### Trecho do documento

Para além dessas três razões, a pandemia acrescentou dois novos “Cs” à lista: comunicação e contexto.
— A comunicação vai afetar a confiança — diz Cunha, mencionando a disseminação de notícias falsas a respeito dos imunizantes.
— E o contexto sociodemográfico tem impactado não só na covid-19, mas nas coberturas vacinais, em especial, nos grupos de maior vulnerabilidade.
Sem conter a emoção, Ferronato lamenta que ainda existam famílias que desacreditam nas vacinas. Para ele, a imunização é um ato de amor e de respeito:
— Fico preocupado quando percebo que mães e pais de crianças não querem vaciná-las. Que mães e pais acreditem que a vacina vai fazer mal ou que é melhor não vacinar para não ter um filho autista. Essas pessoas não vivenciaram a vida de pessoas com deficiência. Não tiveram que carregar o filho na escola, experienciar o preconceito e a dor de ter os sonhos interrompidos.

######
### Dados fornecidos

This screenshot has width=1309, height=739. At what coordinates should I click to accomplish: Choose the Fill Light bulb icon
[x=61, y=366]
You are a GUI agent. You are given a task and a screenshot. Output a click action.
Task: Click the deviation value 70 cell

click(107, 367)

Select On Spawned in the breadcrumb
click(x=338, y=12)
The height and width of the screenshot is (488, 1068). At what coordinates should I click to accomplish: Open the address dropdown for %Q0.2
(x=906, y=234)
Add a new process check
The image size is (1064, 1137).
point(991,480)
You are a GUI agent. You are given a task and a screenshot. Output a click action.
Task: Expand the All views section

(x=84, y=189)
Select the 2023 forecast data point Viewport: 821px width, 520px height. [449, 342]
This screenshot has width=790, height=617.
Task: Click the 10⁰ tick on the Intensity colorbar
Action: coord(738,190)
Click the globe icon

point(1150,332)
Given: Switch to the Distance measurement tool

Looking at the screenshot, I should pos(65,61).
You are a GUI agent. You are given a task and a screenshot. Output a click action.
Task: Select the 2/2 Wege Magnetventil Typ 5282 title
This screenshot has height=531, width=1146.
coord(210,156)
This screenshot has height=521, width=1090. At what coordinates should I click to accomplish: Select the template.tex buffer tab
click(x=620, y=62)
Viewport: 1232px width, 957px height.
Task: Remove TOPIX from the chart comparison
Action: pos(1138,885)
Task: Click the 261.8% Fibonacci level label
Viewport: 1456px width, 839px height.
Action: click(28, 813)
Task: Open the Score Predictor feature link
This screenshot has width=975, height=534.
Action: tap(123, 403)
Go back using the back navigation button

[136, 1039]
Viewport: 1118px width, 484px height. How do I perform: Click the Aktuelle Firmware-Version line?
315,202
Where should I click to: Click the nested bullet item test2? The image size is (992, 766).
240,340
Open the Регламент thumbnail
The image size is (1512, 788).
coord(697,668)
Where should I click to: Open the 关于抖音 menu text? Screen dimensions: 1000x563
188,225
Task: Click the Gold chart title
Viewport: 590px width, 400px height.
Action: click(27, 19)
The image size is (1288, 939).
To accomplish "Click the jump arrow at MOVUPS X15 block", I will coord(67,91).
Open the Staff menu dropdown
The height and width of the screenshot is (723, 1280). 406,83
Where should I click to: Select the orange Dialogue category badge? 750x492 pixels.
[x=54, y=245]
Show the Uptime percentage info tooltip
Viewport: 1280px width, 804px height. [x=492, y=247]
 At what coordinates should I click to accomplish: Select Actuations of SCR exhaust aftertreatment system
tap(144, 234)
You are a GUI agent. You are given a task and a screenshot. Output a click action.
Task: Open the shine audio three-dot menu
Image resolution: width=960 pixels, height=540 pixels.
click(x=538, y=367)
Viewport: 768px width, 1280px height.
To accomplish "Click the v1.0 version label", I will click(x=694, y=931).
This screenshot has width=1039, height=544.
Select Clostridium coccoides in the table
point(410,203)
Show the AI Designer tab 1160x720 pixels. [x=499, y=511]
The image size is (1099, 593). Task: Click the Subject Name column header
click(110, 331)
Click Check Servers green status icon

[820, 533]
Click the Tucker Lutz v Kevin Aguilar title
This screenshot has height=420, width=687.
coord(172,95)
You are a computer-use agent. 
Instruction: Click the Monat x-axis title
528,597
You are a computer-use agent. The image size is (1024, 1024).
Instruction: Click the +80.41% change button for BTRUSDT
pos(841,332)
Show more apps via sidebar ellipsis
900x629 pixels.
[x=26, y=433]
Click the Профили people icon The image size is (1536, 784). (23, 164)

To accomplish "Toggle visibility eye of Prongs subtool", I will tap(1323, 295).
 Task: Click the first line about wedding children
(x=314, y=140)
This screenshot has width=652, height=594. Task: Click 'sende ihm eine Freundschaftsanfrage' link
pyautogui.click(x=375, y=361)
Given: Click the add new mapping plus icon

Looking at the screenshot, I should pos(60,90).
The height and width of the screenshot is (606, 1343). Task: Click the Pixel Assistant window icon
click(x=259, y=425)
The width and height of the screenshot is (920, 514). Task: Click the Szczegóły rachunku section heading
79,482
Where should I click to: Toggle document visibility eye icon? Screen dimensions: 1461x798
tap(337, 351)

######

Tarefa:
Segundo o trecho sobre vacinação, quais foram os dois novos “Cs” que a pandemia acrescentou à lista?

Solução do problema:
Comunicação e contexto.